EXCERPT –
★ ★ ★

Morgan Stanley

William Donovan Ard (also known as Bill Ard), of Short Hills, New Jersey, a stockbroker formerly registered with Morgan Stanley, has been fined $15,000.00 and suspended for four months from associating with any Financial Industry Regulatory Authority (FINRA) member in any capacity because Ard made misrepresentations of material fact to a customer and had made false statements to the securities broker dealer about a customer loan. Letter of Acceptance, Waiver, and Consent No. 2020069039301 (September 2, 2023).

According to the AWC, FINRA’s enforcement action against Ard originated from its review of a customer initiated investment related arbitration claim. FINRA stated that on May 31, 2018, Ard sent an email to a customer about investing in a publicly traded biopharmaceutical company. This email included projections for the company’s stock performance, which varied based on the outcome of a drug trial for a medication developed by the company. The email contained statements that were promissory, unwarranted, and misleading. For instance, the email optimistically claimed that the company’s stock price would maintain its value and would likely increase even in adverse scenarios. It also hinted that if the company’s drug trial turned out successful, larger pharmaceutical entities might be interested in acquiring the company at a significantly high price. Additionally, the email misleadingly implied that the International Trade Commission might launch an investigation against the company’s competitors, even though the company was at that time appealing the decision not to start such an inquiry. By sending this email, Ard violated FINRA Rules 2210(d)(1)(B) and 2010.

Moreover, FINRA stated that Ard made an intentionally false statement to Morgan Stanley’s compliance personnel about a customer’s use of borrowed funds. Specifically, Morgan Stanley had Liquidity Access Line accounts, which let customers borrow funds based on the value of their securities. Morgan Stanley’s guidelines prohibited using these funds for buying certain stocks, which a customer, referred to as Customer A, did, using funds from an outside account. When questioned about this by a Morgan Stanley compliance officer, Ard falsely claimed ignorance about why Customer A had made withdrawals from his Liquidity Access Line account. Therefore, Ard violated FINRA Rule 2010.

Also, Ard mismarked orders in the brokerage accounts of three customers. According to the AWC, those orders were inaccurately labeled as unsolicited when they were, in fact, solicited. These transactions involved purchasing call options in Customer A’s brokerage account. Additionally, against Morgan Stanley’s guidelines, Ard communicated about company matters on his personal phone without using company-approved software. The company was unable to keep or retrieve copies of these messages when they were exchanged, which included text messages with customers discussing securities transactions. Ard’s annual compliance questionnaires also falsely claimed he did not use unapproved apps for communicating with customers about trade matters. He violated FINRA Rules 4511 and 2010.

On August 30, 2021, a customer initiated investment related FINRA securities arbitration claim involving Ard’s conduct was settled for $84,000.00 in damages based upon allegations that Ard engaged in unsuitable trading in stocks between 2017 and 2018 when Ard was associated with Morgan Stanley Smith Barney (MSSB). FINRA Arbitration No. 18-03696.

Ard was associated with Morgan Stanley in Short Hills, New Jersey from June 1, 2009, to October 26, 2021.

★ ★ ★

PROMPT 1 – According to the summary, for what amount was the August 30, 2021 arbitration claim settled?
PROMPT 2 – Reproduce the part of the summary that begins at the words "Moreover, FINRA stated" and ends after "FINRA Rule 2010.".
Please rely on the summary alone.

INFORMATION GIVEN –
★ ★ ★

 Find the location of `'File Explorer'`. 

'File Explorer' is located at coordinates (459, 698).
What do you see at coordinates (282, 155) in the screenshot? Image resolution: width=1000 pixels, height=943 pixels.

★ ★ ★

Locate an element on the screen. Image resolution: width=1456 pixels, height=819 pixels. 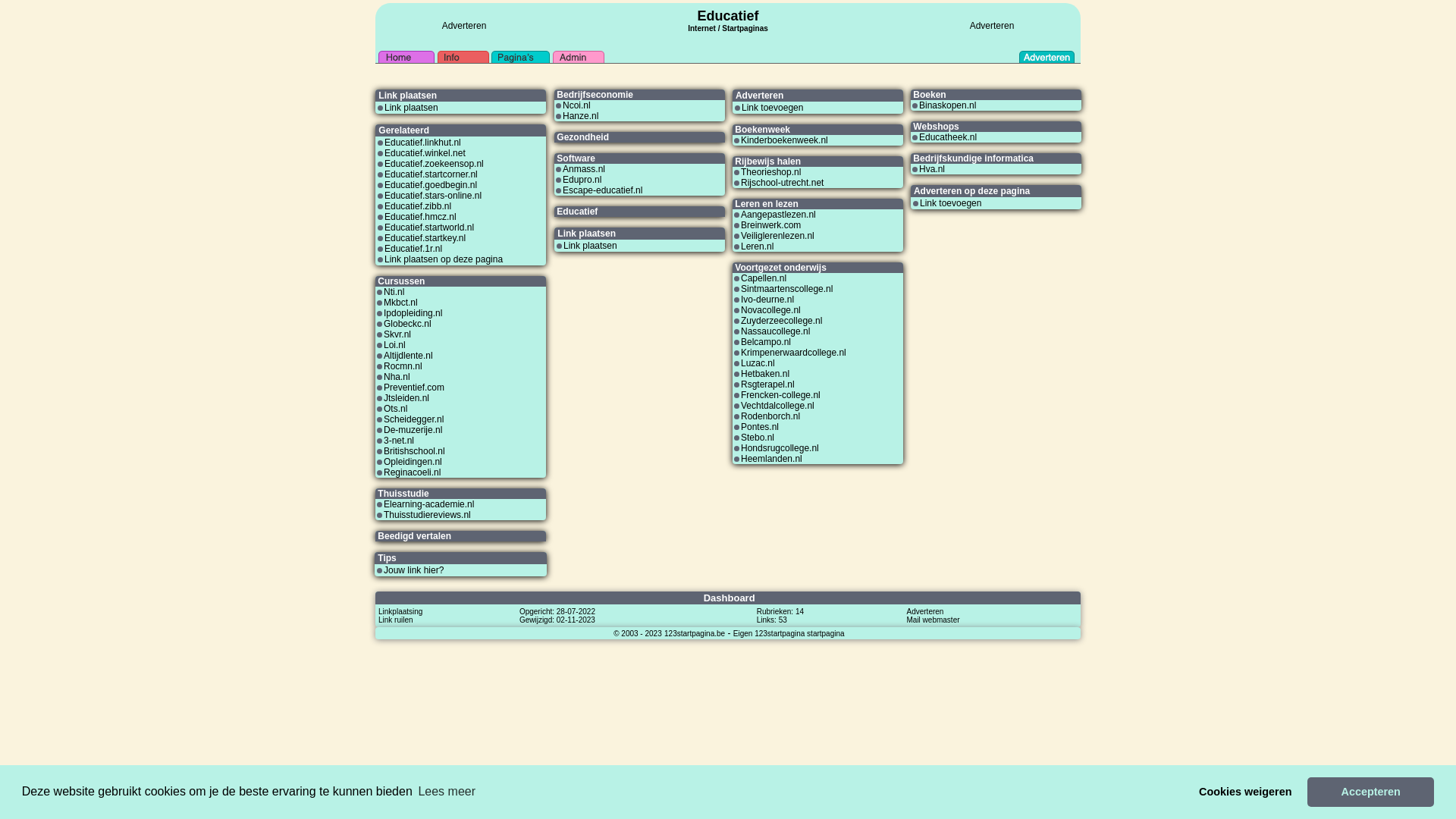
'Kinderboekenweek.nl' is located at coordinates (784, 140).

★ ★ ★

EXPECTED ANSWER 1 – $84,000.00 in damages.

EXPECTED ANSWER 2 –
Moreover, FINRA stated that Ard made an intentionally false statement to Morgan Stanley’s compliance personnel about a customer’s use of borrowed funds. Specifically, Morgan Stanley had Liquidity Access Line accounts, which let customers borrow funds based on the value of their securities. Morgan Stanley’s guidelines prohibited using these funds for buying certain stocks, which a customer, referred to as Customer A, did, using funds from an outside account. When questioned about this by a Morgan Stanley compliance officer, Ard falsely claimed ignorance about why Customer A had made withdrawals from his Liquidity Access Line account. Therefore, Ard violated FINRA Rule 2010.